Для суфия противоречия между религиозным человеком и атеистом подобны спору человека, считающего Землю плоской, с тем, кто убежден, что она имеет форму цилиндра, — ни тот, ни другой не имеют об этом реального представления.
В этом заключается основное различие между суфийским методом и методами других метафизических систем. Слишком часто считают аксиоматичным, что человек обязательно должен быть либо верующим, либо неверующим, или, возможно, агностиком. Если он верующий, он будет ожидать, что кто-нибудь укажет ему на веру или систему, которая, по его мнению, сможет удовлетворить его потребности. Мало кто укажет ему на то, что он может и не понимать, в чем именно эти потребности заключаются.
В мире суфия есть высшие измерения; для него вещи исполнены значения совсем в другом смысле, чем для людей, сформировавшихся под влиянием подготовки, навязанной им обычным обществом.
Такие люди «страдают косоглазием». Если голодного человека спросить, сколько будет 2 + 2, он ответит: «Четыре (а может быть, и восемь) куска хлеба».
Суфийское учение говорит о том, что всю полноту жизни невозможно будет понять, если изучать ее с помощью методов, применяемых нами в повседневной жизни. Но это лишь частично освещает проблему, ведь если в вопросе: «О чем все это?» — порядок слов может быть изменен, то ответ уже нельзя будет изменять таким же образом. Понимание является следствием опыта и озарения. Инструмент, с помощью которого можно измерить маленькую вещь, не всегда будет годен для измерения большой. Абу Ханифа сказал: «Используйте свое знание практически, ибо знание без практики — безжизненное тело». Ученый может рассказать вам о том, что пространство и время — это одно и то же, или о том, что материя вовсе не является непрерывной, он может и доказать это с помощью своих методов, но его доказательства мало что изменят в вашем понимании и ничем не обогатят ваш опыт относительно того, что было предметом объяснений. Мы можем заявить, что материя бесконечно делима, но для чисто практических целей существует предел кусков, на которые можно разделить плитку шоколада так, чтобы каждый кусок продолжал обладать всеми свойствами шоколада. Таким образом, вы, с одной стороны, можете смотреть на кусок шоколада, с другой — на предмет, который вы желаете разделить на максимально возможное число частей. Человеческий ум склонен к обобщениям, основанным на далеко не полных данных; суфии же считают, что они способны делать нечто более совершенное.

- [ИСХОДНЫЙ МАТЕРИАЛ]
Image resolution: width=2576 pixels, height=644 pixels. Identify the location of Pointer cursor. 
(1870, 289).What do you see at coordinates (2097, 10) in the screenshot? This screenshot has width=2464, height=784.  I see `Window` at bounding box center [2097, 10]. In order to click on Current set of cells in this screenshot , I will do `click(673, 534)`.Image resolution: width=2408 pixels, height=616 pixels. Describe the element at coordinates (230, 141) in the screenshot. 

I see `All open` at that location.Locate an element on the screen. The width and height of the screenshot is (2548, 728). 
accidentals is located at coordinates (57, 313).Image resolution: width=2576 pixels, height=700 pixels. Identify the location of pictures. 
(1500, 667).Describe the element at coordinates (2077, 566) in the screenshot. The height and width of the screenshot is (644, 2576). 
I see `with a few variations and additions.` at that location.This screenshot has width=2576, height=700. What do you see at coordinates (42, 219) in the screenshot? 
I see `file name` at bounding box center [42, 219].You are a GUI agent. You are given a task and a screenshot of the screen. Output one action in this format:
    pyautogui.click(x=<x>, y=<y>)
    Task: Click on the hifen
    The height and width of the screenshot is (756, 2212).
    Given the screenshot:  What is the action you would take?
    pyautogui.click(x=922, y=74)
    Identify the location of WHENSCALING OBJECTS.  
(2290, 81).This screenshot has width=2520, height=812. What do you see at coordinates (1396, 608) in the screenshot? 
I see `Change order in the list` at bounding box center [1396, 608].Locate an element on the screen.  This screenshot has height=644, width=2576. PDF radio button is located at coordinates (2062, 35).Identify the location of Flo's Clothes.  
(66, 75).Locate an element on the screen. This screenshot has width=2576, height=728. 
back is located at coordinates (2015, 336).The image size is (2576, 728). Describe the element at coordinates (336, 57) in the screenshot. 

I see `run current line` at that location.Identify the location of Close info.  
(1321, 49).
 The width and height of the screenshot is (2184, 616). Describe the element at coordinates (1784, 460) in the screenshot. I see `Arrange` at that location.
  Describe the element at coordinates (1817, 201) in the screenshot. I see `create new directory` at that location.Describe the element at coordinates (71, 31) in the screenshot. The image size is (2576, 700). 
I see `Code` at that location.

- [ИСПОЛЬЗУЯ СВЕДЕНИЯ]
**A.** Процитируйте из текста о суфийском подходе отрывок от «Для суфия противоречия» до «им обычным обществом.» включительно.
**B.** Напишите продолжение текста о суфийском подходе, начиная сразу после его последнего предложения.

- [ОТВЕТЫ К УПРАЖНЕНИЮ]
**A.**
Для суфия противоречия между религиозным человеком и атеистом подобны спору человека, считающего Землю плоской, с тем, кто убежден, что она имеет форму цилиндра, — ни тот, ни другой не имеют об этом реального представления.
В этом заключается основное различие между суфийским методом и методами других метафизических систем. Слишком часто считают аксиоматичным, что человек обязательно должен быть либо верующим, либо неверующим, или, возможно, агностиком. Если он верующий, он будет ожидать, что кто-нибудь укажет ему на веру или систему, которая, по его мнению, сможет удовлетворить его потребности. Мало кто укажет ему на то, что он может и не понимать, в чем именно эти потребности заключаются.
В мире суфия есть высшие измерения; для него вещи исполнены значения совсем в другом смысле, чем для людей, сформировавшихся под влиянием подготовки, навязанной им обычным обществом.

**B.**
Некоторым ученым XX века было бы очень трудно поверить в то, что почти за 1000 лет до Эйнштейна дервиш Худжи-вири на основании достижений суфийского опыта обсуждал в суфийской литературе вопросы об идентичности времени и пространства («Раскрытие скрытого», «Перечень их чудес»).
Традиционная суфийская притча освещает один из аспектов этого вопроса и показывает трудности, с которыми сталкиваются даже ученые, пытающиеся изучать суфизм с помощью ограниченных методов изучения:
«Слон, принадлежавший группе бродячих артистов, оказался неподалеку от города, где никогда раньше слона не видели. Услыхав о таком чуде, четверо любопытных горожан решили добиться разрешения посмотреть на слона раньше других. Поскольку в стойле, где содержали слона, не было света, изучение диковинного животного должно было происходить в темноте.
Дотронувшись до хобота, один из них решил, что это создание напоминает шланг. Второй ощупал ухо и пришел к выводу, что слон похож на опахало. Третьему попалась под руку нога, которую он мог сравнить только с живой колонной, а четвертый, положив ему руку на спину, был уверен, что слон напоминает собой трон. Никто из них не мог составить полной картины, исходя из того, что он сумел ощупать; каждый и ссылался на это, употребляя при этом названия уже знакомых ему вещей. Результатом экспедиции было недоумение. Каждый был уверен, что прав именно он, но никто из остальных горожан не мог понять, что же случилось и что в действительности произошло с исследователями».